(TEXT PROVIDED):
Remember: The last cycle was 4 years! So I would not count on a refresh. There is too much going on with Macs this year. iMac, iMac Pro, ARM based Macs.

There was a small Mac mini „update“ this week, they doubled the base SSD storage and now added 6k support.


----------



## ptram (Mar 22, 2020)

ridgero said:


> There was a small Mac mini „update“ this week, they doubled the base SSD storage and now added 6k support.


Yes, but this doesn't make it much more interesting. The 2018 model is now obsolete, even outperformed by most of Apple notebooks. Never too much love, for the little beast :(

Paolo


----------



## ridgero (Mar 22, 2020)

I need to buy a new Mac too. I will wait one more week for an iMac refresh.


----------



## SupremeFist (Mar 22, 2020)

ptram said:


> Yes, but this doesn't make it much more interesting. The 2018 model is now obsolete, even outperformed by most of Apple notebooks. Never too much love, for the little beast :(
> 
> Paolo


Really? Afaict it is only outperformed by the 16" macbook pro.

(ENTRIES SUPPLIED):
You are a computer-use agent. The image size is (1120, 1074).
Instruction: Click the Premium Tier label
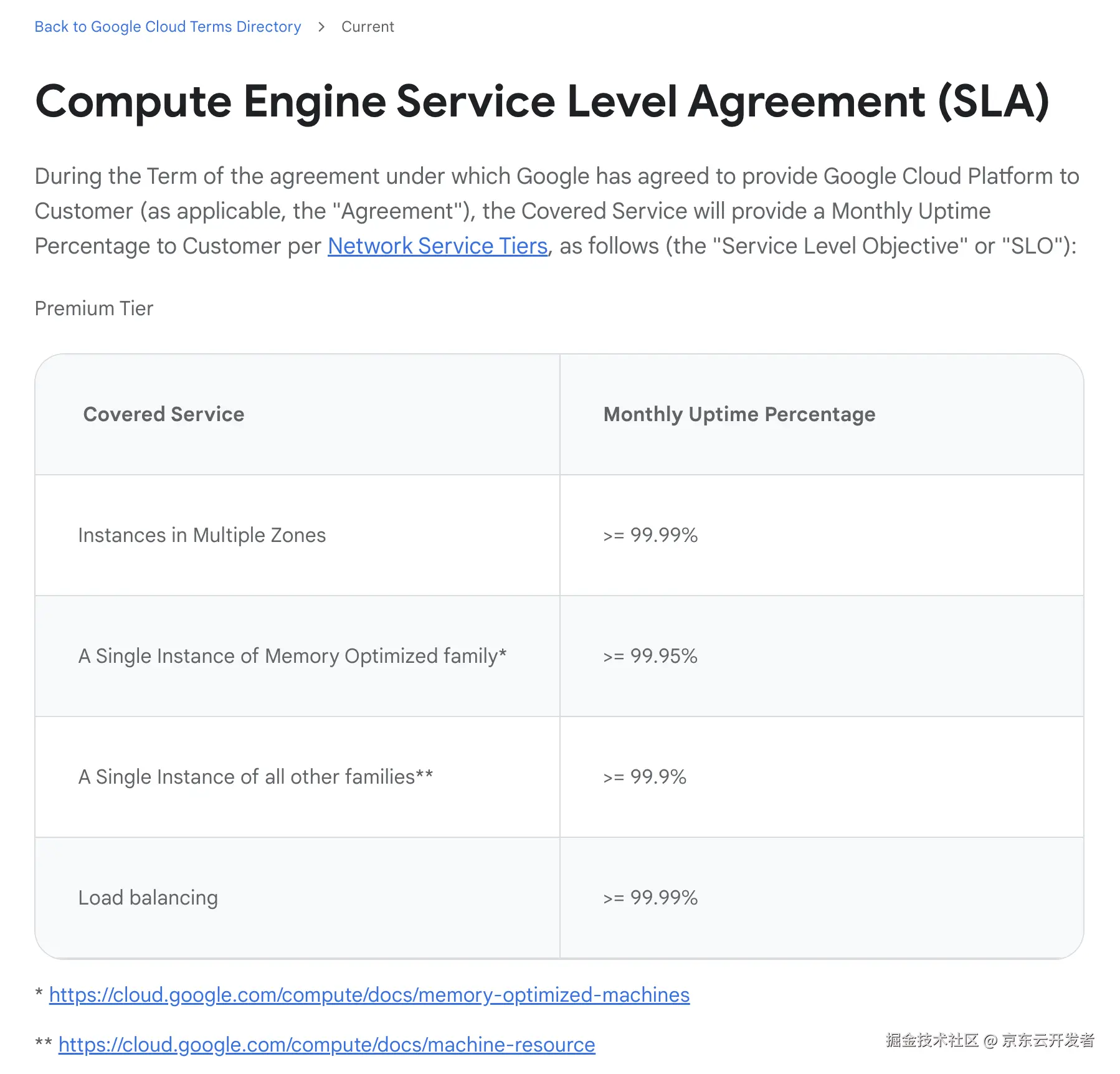(94, 308)
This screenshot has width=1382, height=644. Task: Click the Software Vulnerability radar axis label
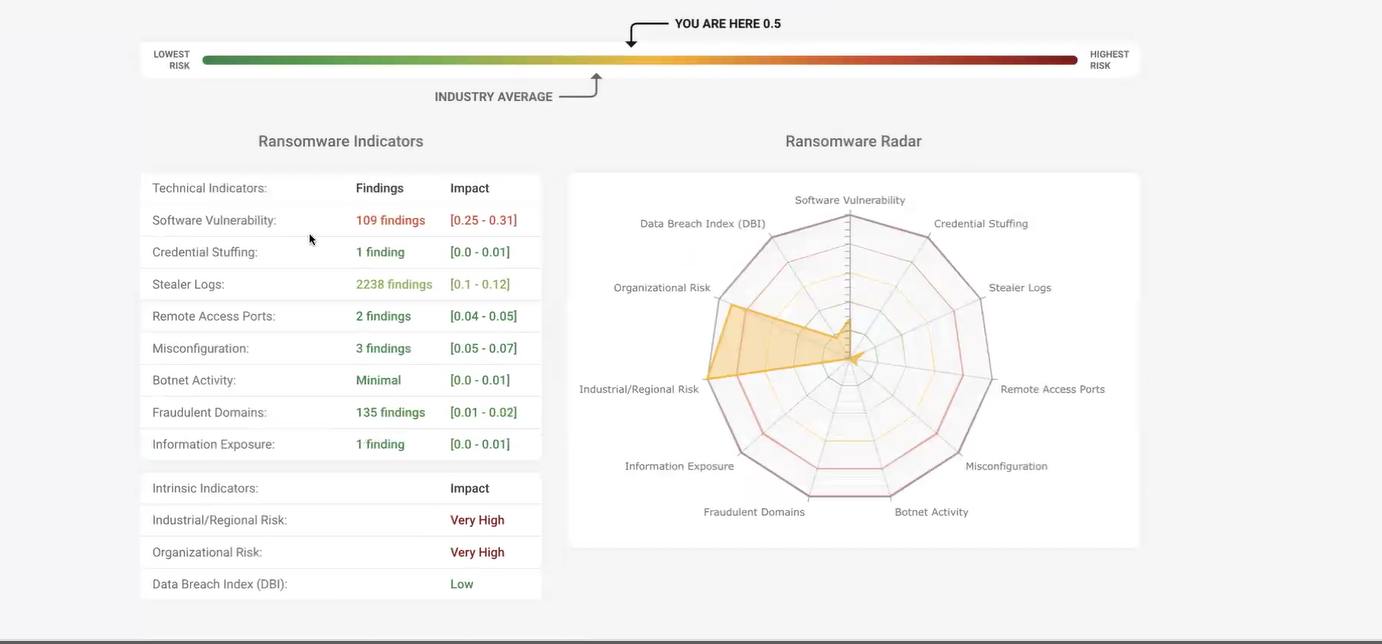click(850, 200)
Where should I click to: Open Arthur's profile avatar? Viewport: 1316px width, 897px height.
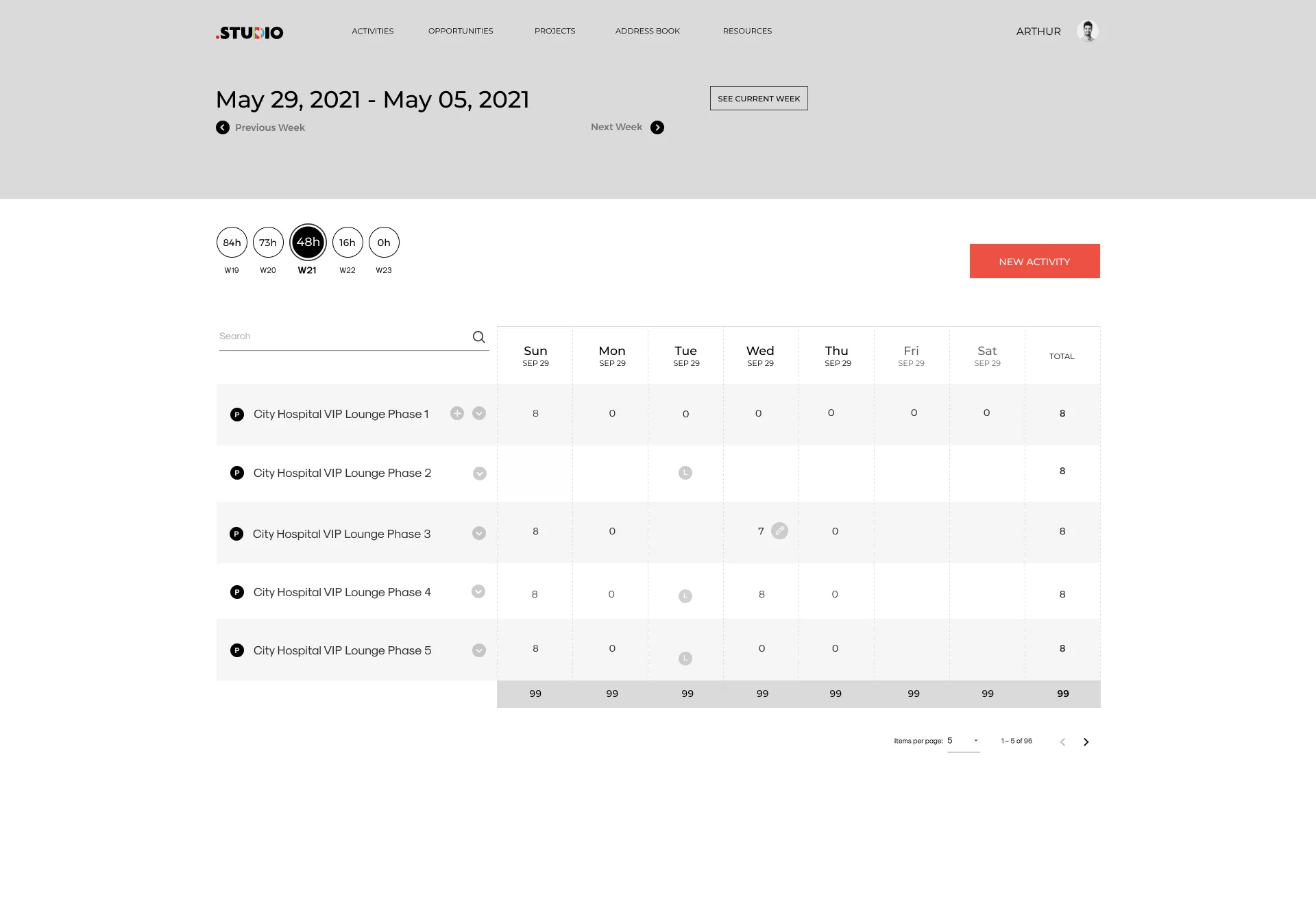tap(1088, 31)
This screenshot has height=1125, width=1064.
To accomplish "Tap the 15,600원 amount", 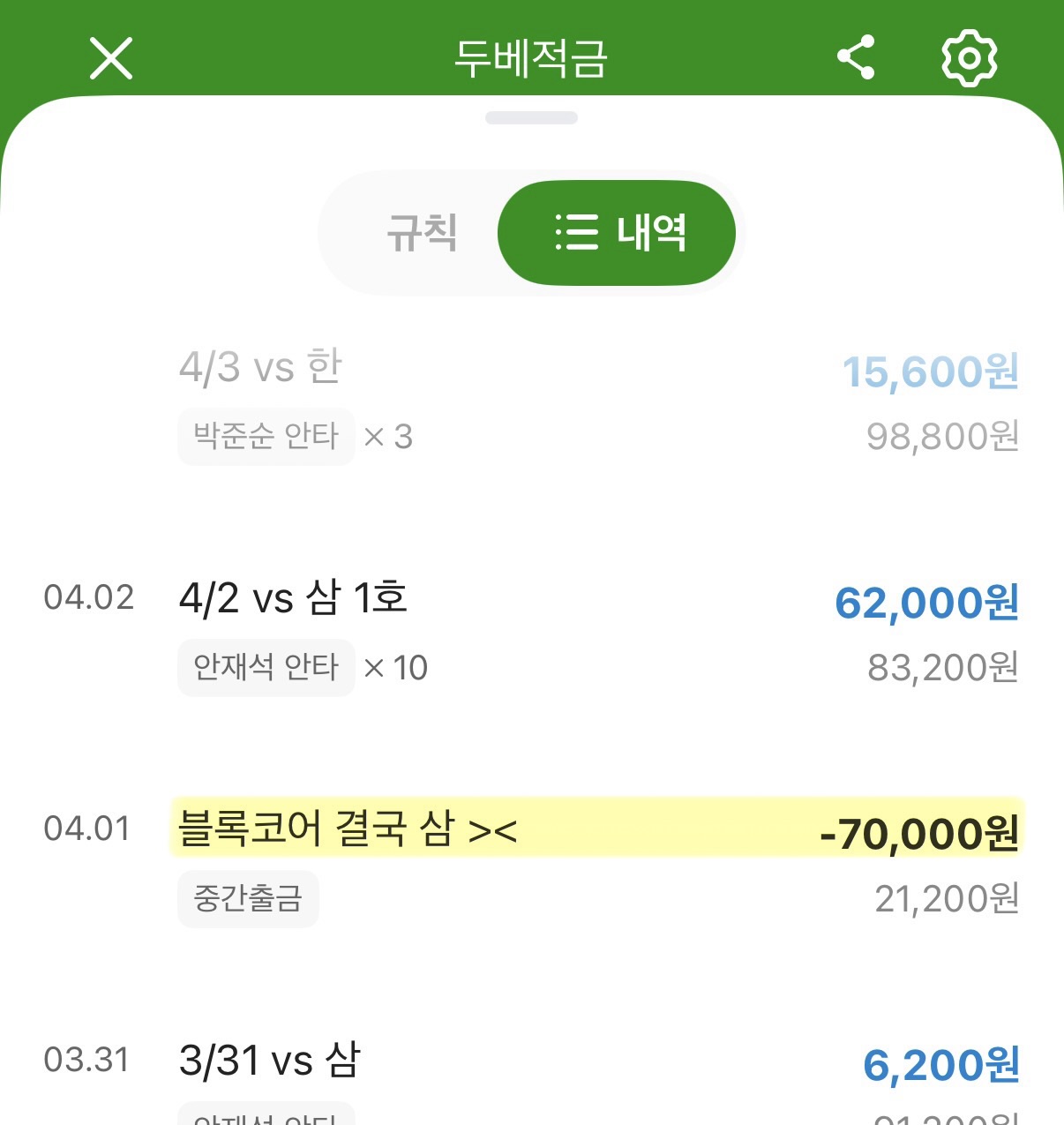I will 931,371.
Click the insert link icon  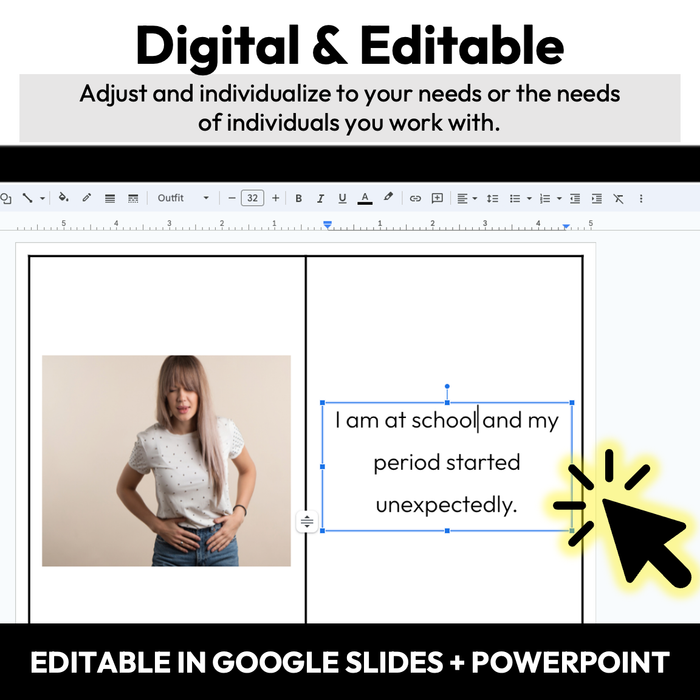click(x=415, y=198)
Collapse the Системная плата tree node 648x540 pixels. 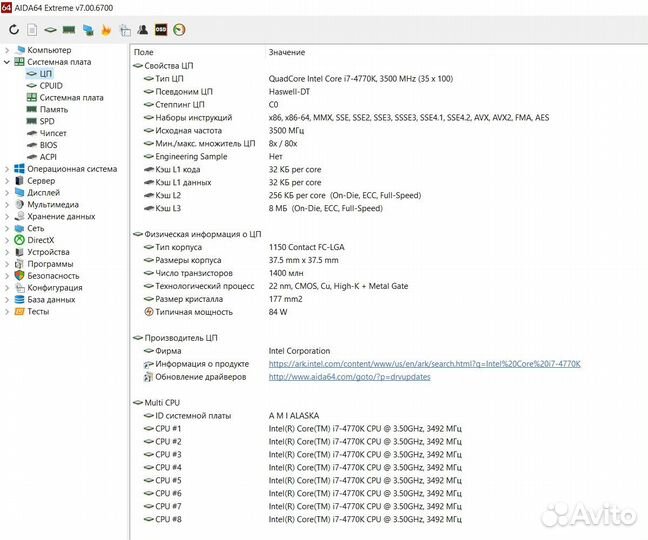click(7, 62)
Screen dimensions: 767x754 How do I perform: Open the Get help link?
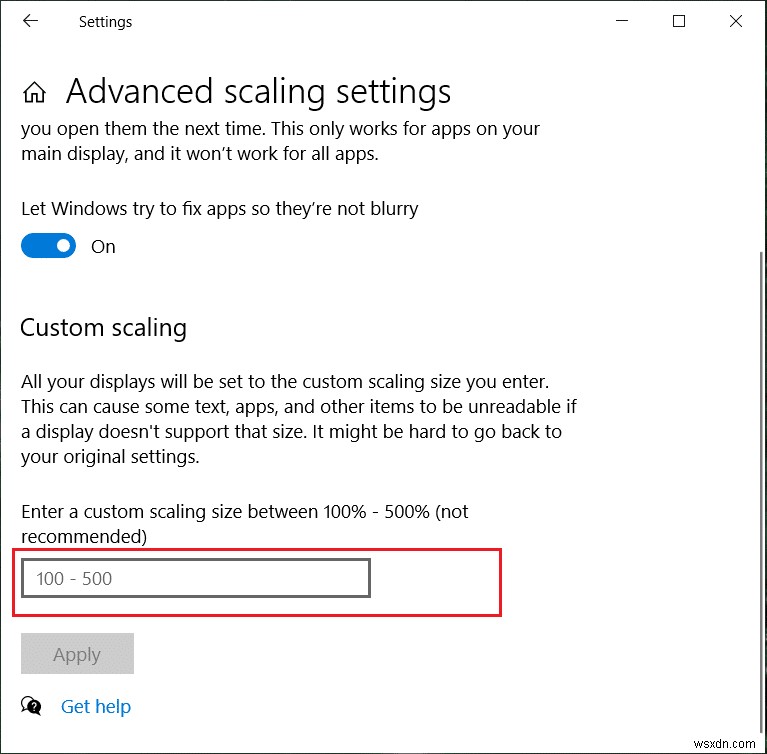click(96, 706)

(PARTS OF THE EXERCISE):
- a) In the Mac mini forum thread, quote the stretch from "Remember: The last" through "ARM based Macs.".
- b) According to the Mac mini forum thread, what two changes did this week's small Mac mini update bring?
- c) How would you translate this sentence from the Mac mini forum thread into Spanish: "I will wait one more week for an iMac refresh."

(OUTPUTS IN ORDER):
- a)
Remember: The last cycle was 4 years! So I would not count on a refresh. There is too much going on with Macs this year. iMac, iMac Pro, ARM based Macs.

- b) It doubled the base SSD storage and added 6k support.

- c) Esperaré una semana más a que se renueve el iMac.